- Activity
Reproduce precisely the lines of the listing below, starting with the line that contains "Given: Open the wrench configuration icon" and stopping after the line that contains "Image resolution: width=741"; include nothing else.

- Data for this exercise
-- Opening Marker --

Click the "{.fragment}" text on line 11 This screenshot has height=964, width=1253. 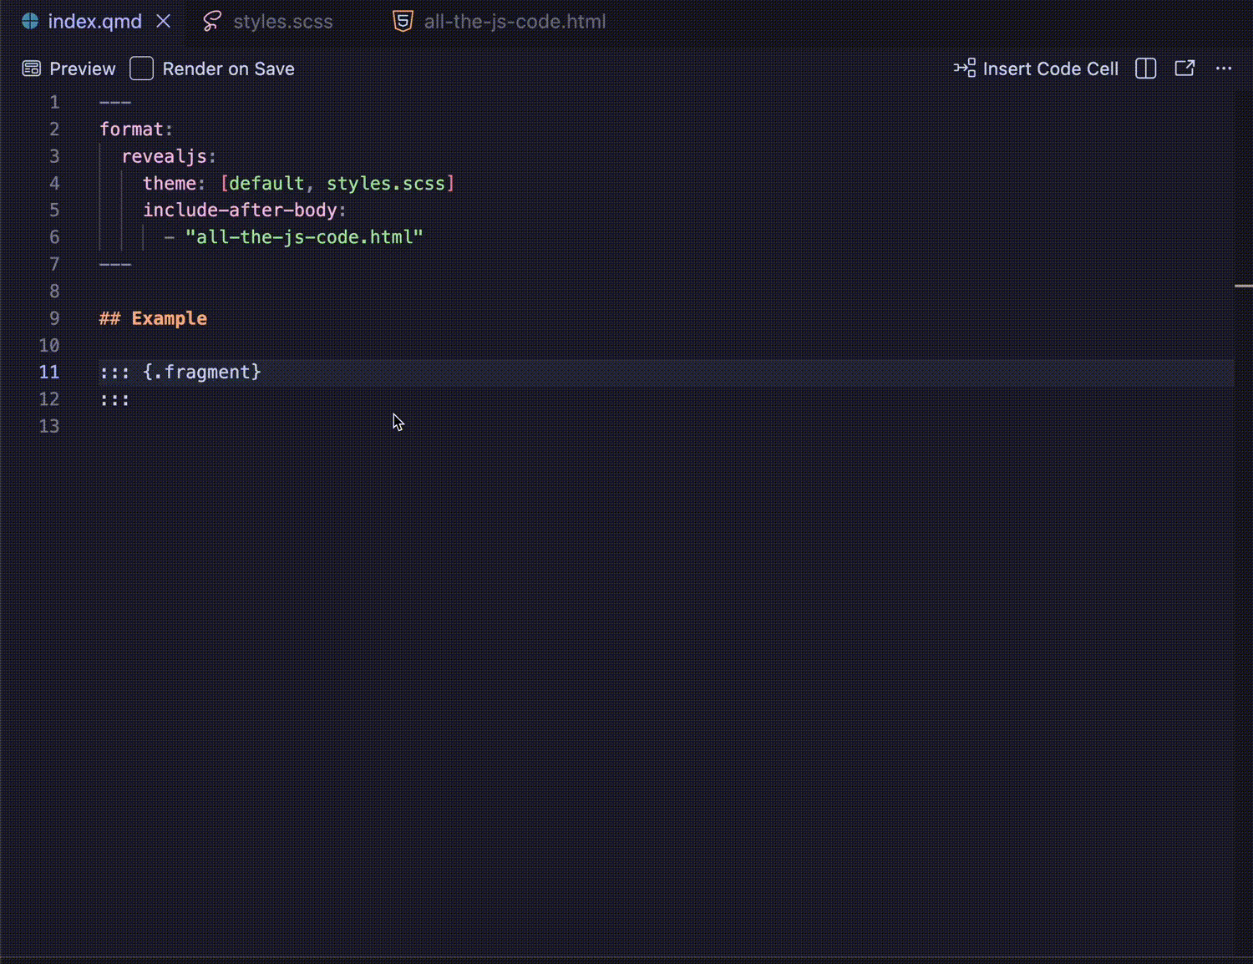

-- Closing Marker --
-- Opening Marker --

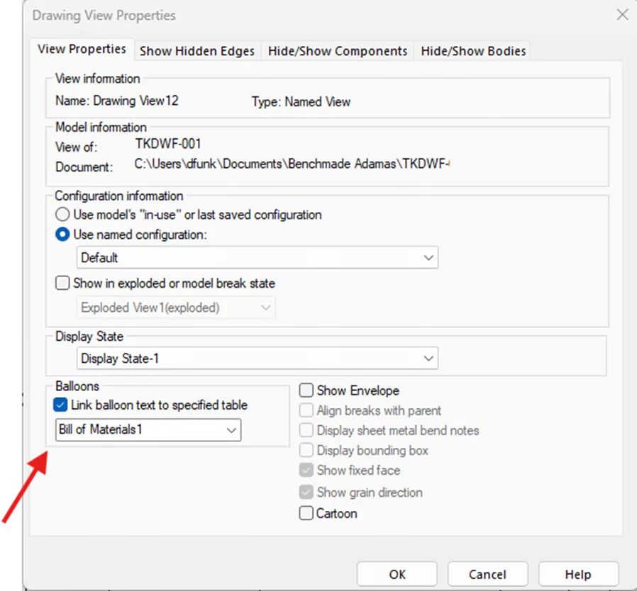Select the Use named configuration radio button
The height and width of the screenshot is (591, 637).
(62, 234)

-- Closing Marker --
-- Opening Marker --

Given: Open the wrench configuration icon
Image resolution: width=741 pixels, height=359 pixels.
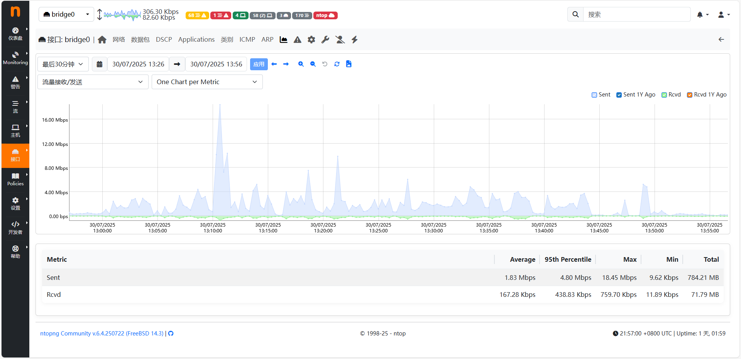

-- Closing Marker --

- Completed exercise
Given: Open the wrench configuration icon
Image resolution: width=741 pixels, height=359 pixels.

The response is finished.